The solvency position of Canadian pension plans dipped slightly in the first quarter of 2015.
The Mercer Pension Health Index stood at 94% on March 31, down from 95% at the start of the year.
The small decline in the funded status masks a quarter of significant volatility in the key variables that affect the funded status of pension plans. Long-term interest rates fell 50 basis points in the quarter, pushing pension liabilities higher.
Read: Lump of coal for pension plan sponsors
However, pension assets grew almost as much as pension liabilities due to strong equity returns, the positive impact of falling interest rates on bond portfolios and the magnifying effect of the declining Canadian dollar on the value of foreign asset holdings.
“Many pension plans remain more exposed to interest rate movements and equity market performance than they would like to be. However, plan sponsors have been reluctant to reduce their exposure to these factors at a time when interest rates are testing historical lows,” says Manuel Monteiro, partner in Mercer’s Financial Strategy Group.
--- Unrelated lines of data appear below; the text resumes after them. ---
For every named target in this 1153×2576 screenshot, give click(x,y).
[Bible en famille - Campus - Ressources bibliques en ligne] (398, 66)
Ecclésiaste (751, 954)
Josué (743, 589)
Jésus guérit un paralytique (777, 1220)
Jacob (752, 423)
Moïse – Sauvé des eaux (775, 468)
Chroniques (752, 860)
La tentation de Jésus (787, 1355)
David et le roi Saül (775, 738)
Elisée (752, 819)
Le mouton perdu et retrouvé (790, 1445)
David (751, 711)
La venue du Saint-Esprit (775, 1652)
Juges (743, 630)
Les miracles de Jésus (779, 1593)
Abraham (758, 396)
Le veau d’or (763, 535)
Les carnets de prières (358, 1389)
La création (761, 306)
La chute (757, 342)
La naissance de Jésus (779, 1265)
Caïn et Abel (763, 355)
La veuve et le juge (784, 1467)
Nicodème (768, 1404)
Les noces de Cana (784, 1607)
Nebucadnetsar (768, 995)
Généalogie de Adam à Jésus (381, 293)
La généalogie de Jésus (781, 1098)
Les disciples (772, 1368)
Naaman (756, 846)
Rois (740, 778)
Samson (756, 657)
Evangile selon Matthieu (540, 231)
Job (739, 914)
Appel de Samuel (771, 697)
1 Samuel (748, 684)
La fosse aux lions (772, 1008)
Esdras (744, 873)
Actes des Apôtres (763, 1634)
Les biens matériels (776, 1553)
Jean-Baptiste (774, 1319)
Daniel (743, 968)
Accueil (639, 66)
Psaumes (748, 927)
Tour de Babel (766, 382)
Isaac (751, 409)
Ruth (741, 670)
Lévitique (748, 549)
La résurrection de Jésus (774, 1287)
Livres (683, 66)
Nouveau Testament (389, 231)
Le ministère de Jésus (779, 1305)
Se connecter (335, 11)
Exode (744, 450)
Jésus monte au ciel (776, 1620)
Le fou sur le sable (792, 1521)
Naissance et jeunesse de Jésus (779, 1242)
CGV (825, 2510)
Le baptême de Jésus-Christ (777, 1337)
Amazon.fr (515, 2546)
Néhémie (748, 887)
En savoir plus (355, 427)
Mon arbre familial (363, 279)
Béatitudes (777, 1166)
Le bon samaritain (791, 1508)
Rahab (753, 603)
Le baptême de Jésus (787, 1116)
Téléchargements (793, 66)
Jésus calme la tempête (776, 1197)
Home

“Nevertheless, there is increasing awareness of the importance of establishing a risk management strategy in advance, which would allow plan sponsors to act quickly when opportunities present themselves again.”
A new mortality table that recognizes increased longevity is expected to be adopted for purposes of determining lump sum values paid from a pension plan in August 2015. This change will decrease the solvency position of pension plans by about 2% on average.